Sin embargo, he tenido mis problemas con la serie, empezando por lo difícil que me resulta conectar con el plan de Frank Underwood. Entiendo lo que le mueve a actuar —después de todo, le han dejado en la estacada— pero sus métodos son tan poco ortodoxos y es tan obvio que la necesidad de poder le corroe que no puedo implicarme con la trama principal de la serie. Porque House of cards confunde intentar ser realista con la necesidad constante de demostrar que los personajes son muy turbios. Desde luego, me creo más esta visión que la de El ala oeste, pues estoy seguro de que los intereses personales mueven más en un gobierno que la búsqueda del bien común, pero semejante nido de ratas me acaba pareciendo forzado y excesivo. Además, el éxito de Underwood se basa muchas veces en lo estúpido que es el presidente; algunas de sus manipulaciones son de patio de colegio y cuesta pasar por el aro.
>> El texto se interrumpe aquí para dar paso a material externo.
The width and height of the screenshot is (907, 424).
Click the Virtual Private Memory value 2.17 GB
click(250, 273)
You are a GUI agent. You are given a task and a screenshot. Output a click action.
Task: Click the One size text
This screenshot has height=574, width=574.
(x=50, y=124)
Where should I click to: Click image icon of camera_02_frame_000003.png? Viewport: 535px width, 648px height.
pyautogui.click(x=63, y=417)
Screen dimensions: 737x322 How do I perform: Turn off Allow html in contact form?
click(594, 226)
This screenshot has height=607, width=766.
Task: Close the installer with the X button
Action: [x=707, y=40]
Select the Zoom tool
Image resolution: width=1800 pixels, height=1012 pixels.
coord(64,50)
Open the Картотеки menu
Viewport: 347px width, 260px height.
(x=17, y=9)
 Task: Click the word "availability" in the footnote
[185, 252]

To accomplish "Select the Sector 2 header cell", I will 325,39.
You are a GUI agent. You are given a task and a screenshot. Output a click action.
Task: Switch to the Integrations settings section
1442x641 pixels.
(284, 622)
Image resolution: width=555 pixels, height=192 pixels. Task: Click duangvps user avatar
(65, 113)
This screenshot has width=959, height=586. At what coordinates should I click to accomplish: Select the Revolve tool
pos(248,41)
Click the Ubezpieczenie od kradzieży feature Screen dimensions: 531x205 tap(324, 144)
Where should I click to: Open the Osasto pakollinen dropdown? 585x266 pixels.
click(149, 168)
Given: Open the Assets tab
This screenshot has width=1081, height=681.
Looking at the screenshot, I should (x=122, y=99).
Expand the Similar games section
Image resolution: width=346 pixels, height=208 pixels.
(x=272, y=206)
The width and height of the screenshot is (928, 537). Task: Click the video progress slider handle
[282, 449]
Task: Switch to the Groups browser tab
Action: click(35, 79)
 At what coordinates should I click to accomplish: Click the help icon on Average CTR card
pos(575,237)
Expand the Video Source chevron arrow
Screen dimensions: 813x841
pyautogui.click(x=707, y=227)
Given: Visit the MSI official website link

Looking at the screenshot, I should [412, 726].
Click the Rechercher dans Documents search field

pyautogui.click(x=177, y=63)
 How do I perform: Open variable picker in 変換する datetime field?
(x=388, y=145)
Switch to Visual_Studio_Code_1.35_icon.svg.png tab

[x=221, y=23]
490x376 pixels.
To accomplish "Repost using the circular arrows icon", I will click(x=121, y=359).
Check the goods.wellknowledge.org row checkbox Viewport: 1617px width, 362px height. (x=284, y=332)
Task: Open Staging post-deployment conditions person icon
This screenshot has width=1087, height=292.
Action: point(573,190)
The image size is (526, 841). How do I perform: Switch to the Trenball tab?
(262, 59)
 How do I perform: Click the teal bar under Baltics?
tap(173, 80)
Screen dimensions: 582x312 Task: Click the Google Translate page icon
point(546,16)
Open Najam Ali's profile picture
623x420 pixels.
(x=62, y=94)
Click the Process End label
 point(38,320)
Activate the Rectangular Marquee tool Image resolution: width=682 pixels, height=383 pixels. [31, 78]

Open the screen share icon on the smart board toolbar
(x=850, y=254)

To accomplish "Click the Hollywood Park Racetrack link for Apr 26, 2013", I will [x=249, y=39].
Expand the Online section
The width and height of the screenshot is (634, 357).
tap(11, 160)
Aun así, hay que alabar de House of cards el buen ritmo que tiene. Pese a que la trama se va desarrollando poco a poco, en todas las escenas ocurre algo y todas sirven a un propósito (algo que por otra parte le resta naturalidad) y la ruptura de la cuarta pared de Kevin Spacey en busca de complicidad queda bien. Además, no es un recurso barato que se utilice para contarnos más de lo necesario: el estado de ánimo de Frank se nos revela a través de la interpretación de Spacey, y las confesiones a cámara se limitan simplemente a explicarnos el escenario donde se mueve.

Por tanto, no me atrevería a decir que House of cards no es buena porque sí lo es, aunque debería ser más orgánica y menos intensa para que me gustase del todo. A Netflix le ha salido bien la apuesta, y aunque lo entiendo, me molesta que puestos a colar una novedad entre las nominadas a mejor drama, los Emmy se hayan quedado con esta en lugar de fijarse en Hannibal o The Americans. Raro será que, como mínimo, Fincher no se lleve una estatuilla a su casa.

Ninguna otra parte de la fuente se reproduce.